The proclamation of Jesus as messiah is a central tenet of the Christian faith,[1] yet Jesus did not seem to fulfill what many Jews appear to have expected of a Davidic king: he did not mount a political throne and defeat Israel’s enemies. He did not “destroy the power particularly of Rome . . . inaugurate a dynasty of the proper line . . . spur and enable the exiles to return to Palestine . . . (and) usher in the long-awaited final judgment of God.”[2] He did not gather in the exiles,[3] put an end to evil, sin,[4] disease, and death,[5] or inaugurate a new age of peace, harmony,[6] fertility, or abundance.[7]

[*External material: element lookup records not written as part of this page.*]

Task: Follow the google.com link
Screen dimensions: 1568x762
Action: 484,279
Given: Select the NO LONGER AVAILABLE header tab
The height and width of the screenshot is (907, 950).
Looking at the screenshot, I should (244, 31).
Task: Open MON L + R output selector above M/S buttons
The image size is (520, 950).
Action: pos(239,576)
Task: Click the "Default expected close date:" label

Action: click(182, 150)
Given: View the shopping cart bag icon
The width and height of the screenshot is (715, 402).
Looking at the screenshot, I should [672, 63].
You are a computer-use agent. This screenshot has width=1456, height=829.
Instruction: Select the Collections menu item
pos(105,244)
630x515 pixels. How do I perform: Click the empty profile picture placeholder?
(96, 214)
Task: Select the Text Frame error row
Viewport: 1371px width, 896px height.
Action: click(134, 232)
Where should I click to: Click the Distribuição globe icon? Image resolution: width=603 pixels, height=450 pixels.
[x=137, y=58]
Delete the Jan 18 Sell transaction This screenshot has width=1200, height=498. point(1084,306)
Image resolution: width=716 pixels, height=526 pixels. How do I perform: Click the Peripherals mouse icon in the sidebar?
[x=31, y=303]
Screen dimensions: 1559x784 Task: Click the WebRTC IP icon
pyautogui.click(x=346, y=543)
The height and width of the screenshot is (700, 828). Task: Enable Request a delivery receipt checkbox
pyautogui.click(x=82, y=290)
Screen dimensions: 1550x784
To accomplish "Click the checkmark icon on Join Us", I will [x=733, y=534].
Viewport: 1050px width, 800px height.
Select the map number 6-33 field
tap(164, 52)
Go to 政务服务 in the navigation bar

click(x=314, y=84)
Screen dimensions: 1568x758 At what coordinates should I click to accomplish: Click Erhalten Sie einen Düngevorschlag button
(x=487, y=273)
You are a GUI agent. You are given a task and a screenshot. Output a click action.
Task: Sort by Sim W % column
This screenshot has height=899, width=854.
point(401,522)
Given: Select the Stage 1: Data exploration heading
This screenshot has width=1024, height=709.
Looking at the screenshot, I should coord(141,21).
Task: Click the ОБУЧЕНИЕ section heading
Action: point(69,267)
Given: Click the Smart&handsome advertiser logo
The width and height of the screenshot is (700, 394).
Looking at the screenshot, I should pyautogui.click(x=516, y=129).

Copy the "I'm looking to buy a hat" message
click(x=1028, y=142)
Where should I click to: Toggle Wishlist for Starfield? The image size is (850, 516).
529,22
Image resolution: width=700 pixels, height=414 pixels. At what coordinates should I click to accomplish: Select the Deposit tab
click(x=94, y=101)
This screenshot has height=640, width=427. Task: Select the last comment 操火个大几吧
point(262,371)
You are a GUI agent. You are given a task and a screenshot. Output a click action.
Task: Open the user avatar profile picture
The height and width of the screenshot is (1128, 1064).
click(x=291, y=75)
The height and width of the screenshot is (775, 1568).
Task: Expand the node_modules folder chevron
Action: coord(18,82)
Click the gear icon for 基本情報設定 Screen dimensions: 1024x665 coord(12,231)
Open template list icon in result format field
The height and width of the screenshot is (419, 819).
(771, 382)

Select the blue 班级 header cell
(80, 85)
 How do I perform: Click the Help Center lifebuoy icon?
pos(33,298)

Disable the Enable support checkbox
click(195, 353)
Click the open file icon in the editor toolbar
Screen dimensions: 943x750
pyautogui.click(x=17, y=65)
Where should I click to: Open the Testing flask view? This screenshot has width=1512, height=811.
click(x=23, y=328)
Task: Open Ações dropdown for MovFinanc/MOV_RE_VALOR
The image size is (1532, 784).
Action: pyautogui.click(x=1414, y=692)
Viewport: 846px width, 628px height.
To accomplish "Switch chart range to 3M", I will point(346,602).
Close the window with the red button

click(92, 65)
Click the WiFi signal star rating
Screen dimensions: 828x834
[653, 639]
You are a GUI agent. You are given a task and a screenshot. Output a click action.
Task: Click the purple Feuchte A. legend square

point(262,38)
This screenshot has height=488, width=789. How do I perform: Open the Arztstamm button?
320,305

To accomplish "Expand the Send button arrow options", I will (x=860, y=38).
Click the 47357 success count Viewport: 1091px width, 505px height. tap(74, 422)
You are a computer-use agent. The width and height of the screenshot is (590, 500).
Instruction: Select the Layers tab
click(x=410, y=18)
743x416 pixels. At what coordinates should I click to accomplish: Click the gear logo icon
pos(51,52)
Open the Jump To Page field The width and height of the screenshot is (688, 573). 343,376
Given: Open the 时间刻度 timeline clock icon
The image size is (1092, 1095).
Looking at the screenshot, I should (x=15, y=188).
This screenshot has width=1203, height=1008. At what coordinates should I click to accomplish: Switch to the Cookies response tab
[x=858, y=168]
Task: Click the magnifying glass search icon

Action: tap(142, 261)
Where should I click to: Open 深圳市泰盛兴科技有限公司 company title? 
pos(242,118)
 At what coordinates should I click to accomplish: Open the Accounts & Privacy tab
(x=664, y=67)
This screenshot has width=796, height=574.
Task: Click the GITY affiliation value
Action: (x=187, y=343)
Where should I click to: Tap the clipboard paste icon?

Nonetheless, a considerable number of ancient Jews evidently found Jesus’ “messianic” credentials more than acceptable.[8] So why was Jesus first identified as “messiah?”[9] Some scholars hold that Jesus himself never claimed to be a messiah: the early Church did it for him.[10] Some have argued that Paul’s use of Χριστός can be explained as more of a proper name or nickname than a title.[11] Some are reluctant even to use the term “messiah” for Jesus.[12] Some argue that the Jewish crowds proclaimed Jesus as messiah, but that he rejected the title.[13] Others claim that Jesus neither claimed nor rejected the title.[14] Still others argue that Jesus revised the meaning of the role.[15]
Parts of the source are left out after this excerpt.